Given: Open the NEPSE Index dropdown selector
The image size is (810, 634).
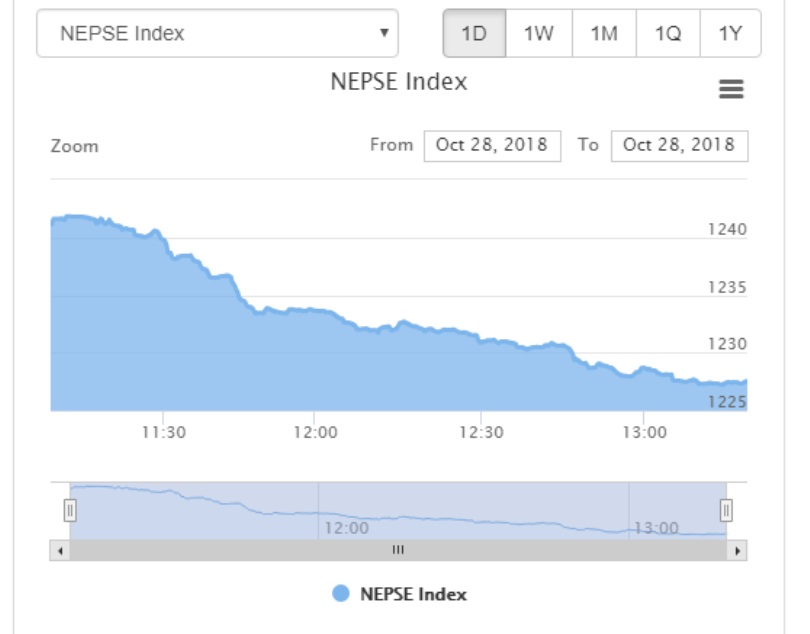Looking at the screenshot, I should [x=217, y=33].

==

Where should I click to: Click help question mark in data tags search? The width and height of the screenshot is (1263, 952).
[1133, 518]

...

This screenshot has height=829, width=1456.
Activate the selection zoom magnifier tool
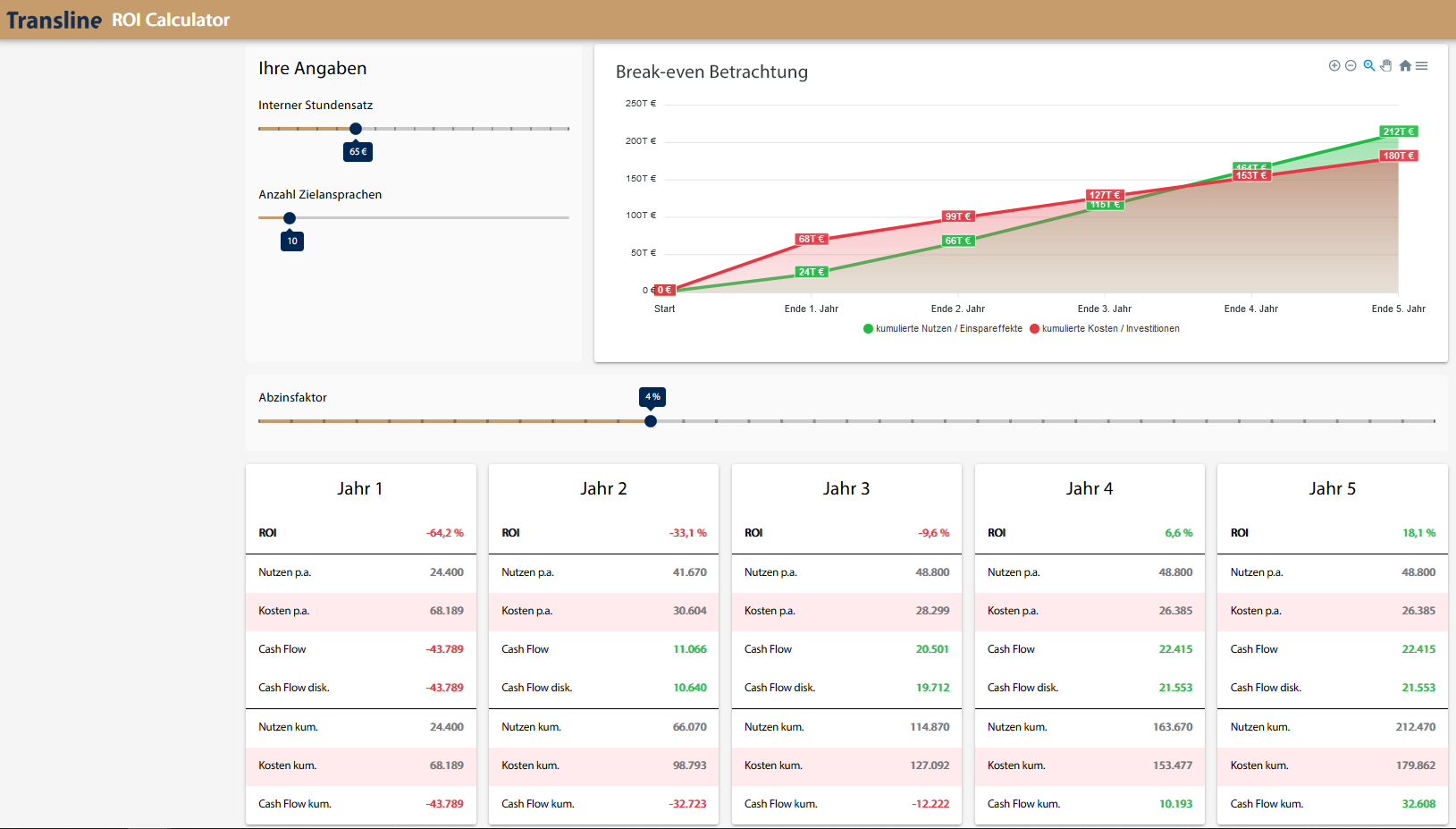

## Compito da svolgere
Trascrivi senza alcuna modifica le righe dei dati, partendo da quella che contiene "Given: Open the NEPSE Index dropdown selector" e fermandoti dopo quella che contiene "Looking at the", entrambe incluse. Lascia fuori le immagini.

## Svolgimento
Given: Open the NEPSE Index dropdown selector
The image size is (810, 634).
Looking at the screenshot, I should [x=217, y=33].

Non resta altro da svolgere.